Według jednego z najsłynniejszych
obrońców praw człowieka, adwokata Geoffreya Robertsona, Muzeum Brytyjskie w Londynie
jest instytucją
posiadającą największą ilość ukradzionych dóbr kultury.
Robertson opisuje to w swojej książce
Who Owns History? Elgin’s Loot and the Case for Returning Plundered Treasure.
Według niego instytucja ta
ma w swoich zbiorach "zrabowaną własność kulturalną" i powinna "zmyć krew ze swych rąk i oddać łupy Elgina".
Według niego Muzeum Brytyjskie powinno zwrócić
Grecji, Wyspie Wielkanocnej oraz Nigerii
wszystkie należące do nich dobra kultury.

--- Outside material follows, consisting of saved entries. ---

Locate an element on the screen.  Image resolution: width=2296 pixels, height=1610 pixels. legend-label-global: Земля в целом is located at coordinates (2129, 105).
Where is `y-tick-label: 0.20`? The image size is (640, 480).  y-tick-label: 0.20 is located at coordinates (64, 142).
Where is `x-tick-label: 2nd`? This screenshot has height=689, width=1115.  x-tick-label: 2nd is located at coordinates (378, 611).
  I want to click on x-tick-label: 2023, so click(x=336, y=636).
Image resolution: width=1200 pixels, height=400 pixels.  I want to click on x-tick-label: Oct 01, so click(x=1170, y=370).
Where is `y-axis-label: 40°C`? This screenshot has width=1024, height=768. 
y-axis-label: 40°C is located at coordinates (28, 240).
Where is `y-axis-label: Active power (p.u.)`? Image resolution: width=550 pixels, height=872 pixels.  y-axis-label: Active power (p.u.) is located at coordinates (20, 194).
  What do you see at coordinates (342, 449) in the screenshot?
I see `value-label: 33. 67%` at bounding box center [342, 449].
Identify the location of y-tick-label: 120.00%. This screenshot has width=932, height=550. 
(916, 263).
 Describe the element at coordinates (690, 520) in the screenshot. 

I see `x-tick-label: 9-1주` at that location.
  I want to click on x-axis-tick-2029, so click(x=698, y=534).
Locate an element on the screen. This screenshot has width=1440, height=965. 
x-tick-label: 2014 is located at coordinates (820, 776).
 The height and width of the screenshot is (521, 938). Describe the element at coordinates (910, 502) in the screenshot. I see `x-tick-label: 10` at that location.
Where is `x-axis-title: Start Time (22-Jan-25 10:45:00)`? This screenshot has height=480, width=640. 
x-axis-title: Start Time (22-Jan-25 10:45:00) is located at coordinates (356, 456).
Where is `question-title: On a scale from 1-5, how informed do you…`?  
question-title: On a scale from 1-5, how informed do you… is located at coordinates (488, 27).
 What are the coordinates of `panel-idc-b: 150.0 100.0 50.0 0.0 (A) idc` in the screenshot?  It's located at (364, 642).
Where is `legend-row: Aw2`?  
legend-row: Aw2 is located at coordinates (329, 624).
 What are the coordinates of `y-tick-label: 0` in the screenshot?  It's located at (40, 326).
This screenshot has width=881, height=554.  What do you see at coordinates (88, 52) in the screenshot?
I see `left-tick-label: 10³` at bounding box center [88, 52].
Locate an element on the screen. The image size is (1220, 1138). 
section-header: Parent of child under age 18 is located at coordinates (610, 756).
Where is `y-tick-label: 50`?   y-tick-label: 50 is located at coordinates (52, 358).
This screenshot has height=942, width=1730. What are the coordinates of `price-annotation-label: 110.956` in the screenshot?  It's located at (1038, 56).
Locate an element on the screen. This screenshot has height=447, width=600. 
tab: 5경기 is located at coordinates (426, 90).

Według Robertsona większość skradzionej własności
nie jest nawet przez muzeum wystawiana.
Robertson wraz z Amal Clooney i nieżyjącym już profesorem prawa Normanem Palmerem opracowali w 2015 roku raport o sprawie zwrócenia Grecji marmurów Elgina.
Adwokat w książce odnosi się także do
Metropolitan Museum of Art w Nowym Jorku oraz o paryskiego Luwru
, oskarżając placówki o "
zamykanie wartościowego dziedzictwa innych krajów, skradzionego ich mieszkańcom w czasie wojen".
To, że Muzeum Brytyjskie w Londynie jest posiadaczem największej ilości skradzionych dóbr wydaje się być wiedzą powszechną. Są to pozostałości po czasach kolonializmu.